» Dataset rows
-- -- --

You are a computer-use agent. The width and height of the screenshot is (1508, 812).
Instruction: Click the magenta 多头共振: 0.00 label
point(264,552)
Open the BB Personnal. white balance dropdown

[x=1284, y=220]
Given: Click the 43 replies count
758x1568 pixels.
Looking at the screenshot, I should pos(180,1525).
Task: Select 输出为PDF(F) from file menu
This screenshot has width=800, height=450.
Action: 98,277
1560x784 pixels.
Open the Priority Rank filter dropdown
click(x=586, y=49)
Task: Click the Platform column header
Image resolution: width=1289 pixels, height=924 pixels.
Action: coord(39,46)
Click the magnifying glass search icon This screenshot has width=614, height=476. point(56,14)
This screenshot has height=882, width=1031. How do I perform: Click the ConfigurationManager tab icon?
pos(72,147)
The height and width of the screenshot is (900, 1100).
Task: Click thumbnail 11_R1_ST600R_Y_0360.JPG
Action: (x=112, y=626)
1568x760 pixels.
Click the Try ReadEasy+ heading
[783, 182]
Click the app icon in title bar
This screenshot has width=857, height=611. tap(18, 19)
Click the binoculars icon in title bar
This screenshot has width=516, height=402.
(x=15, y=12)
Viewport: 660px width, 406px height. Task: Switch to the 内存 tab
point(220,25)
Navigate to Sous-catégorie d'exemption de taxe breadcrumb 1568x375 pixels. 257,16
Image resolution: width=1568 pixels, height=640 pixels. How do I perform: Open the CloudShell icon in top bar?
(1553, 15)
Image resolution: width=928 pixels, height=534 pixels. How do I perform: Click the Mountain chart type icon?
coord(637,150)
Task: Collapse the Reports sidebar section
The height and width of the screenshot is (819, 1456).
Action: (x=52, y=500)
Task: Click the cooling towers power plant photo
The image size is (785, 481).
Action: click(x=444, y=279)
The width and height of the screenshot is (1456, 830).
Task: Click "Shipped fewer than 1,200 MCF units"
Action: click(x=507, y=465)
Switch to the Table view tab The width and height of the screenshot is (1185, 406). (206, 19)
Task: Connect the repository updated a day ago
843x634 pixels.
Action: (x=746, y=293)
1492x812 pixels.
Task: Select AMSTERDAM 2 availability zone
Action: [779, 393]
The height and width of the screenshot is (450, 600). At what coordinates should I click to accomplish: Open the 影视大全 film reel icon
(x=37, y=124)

-- -- --

» EXERCISE GOAL
Can you reproduce every line of the listing above without changing anything?

» REPLY
You are a computer-use agent. The width and height of the screenshot is (1508, 812).
Instruction: Click the magenta 多头共振: 0.00 label
point(264,552)
Open the BB Personnal. white balance dropdown

[x=1284, y=220]
Given: Click the 43 replies count
758x1568 pixels.
Looking at the screenshot, I should pos(180,1525).
Task: Select 输出为PDF(F) from file menu
This screenshot has width=800, height=450.
Action: 98,277
1560x784 pixels.
Open the Priority Rank filter dropdown
click(x=586, y=49)
Task: Click the Platform column header
Image resolution: width=1289 pixels, height=924 pixels.
Action: coord(39,46)
Click the magnifying glass search icon This screenshot has width=614, height=476. point(56,14)
This screenshot has height=882, width=1031. How do I perform: Click the ConfigurationManager tab icon?
pos(72,147)
The height and width of the screenshot is (900, 1100).
Task: Click thumbnail 11_R1_ST600R_Y_0360.JPG
Action: (x=112, y=626)
1568x760 pixels.
Click the Try ReadEasy+ heading
[783, 182]
Click the app icon in title bar
This screenshot has width=857, height=611. tap(18, 19)
Click the binoculars icon in title bar
This screenshot has width=516, height=402.
(x=15, y=12)
Viewport: 660px width, 406px height. Task: Switch to the 内存 tab
point(220,25)
Navigate to Sous-catégorie d'exemption de taxe breadcrumb 1568x375 pixels. 257,16
Image resolution: width=1568 pixels, height=640 pixels. How do I perform: Open the CloudShell icon in top bar?
(1553, 15)
Image resolution: width=928 pixels, height=534 pixels. How do I perform: Click the Mountain chart type icon?
coord(637,150)
Task: Collapse the Reports sidebar section
The height and width of the screenshot is (819, 1456).
Action: (x=52, y=500)
Task: Click the cooling towers power plant photo
The image size is (785, 481).
Action: click(x=444, y=279)
The width and height of the screenshot is (1456, 830).
Task: Click "Shipped fewer than 1,200 MCF units"
Action: click(x=507, y=465)
Switch to the Table view tab The width and height of the screenshot is (1185, 406). (206, 19)
Task: Connect the repository updated a day ago
843x634 pixels.
Action: (x=746, y=293)
1492x812 pixels.
Task: Select AMSTERDAM 2 availability zone
Action: [779, 393]
The height and width of the screenshot is (450, 600). At what coordinates should I click to accomplish: Open the 影视大全 film reel icon
(x=37, y=124)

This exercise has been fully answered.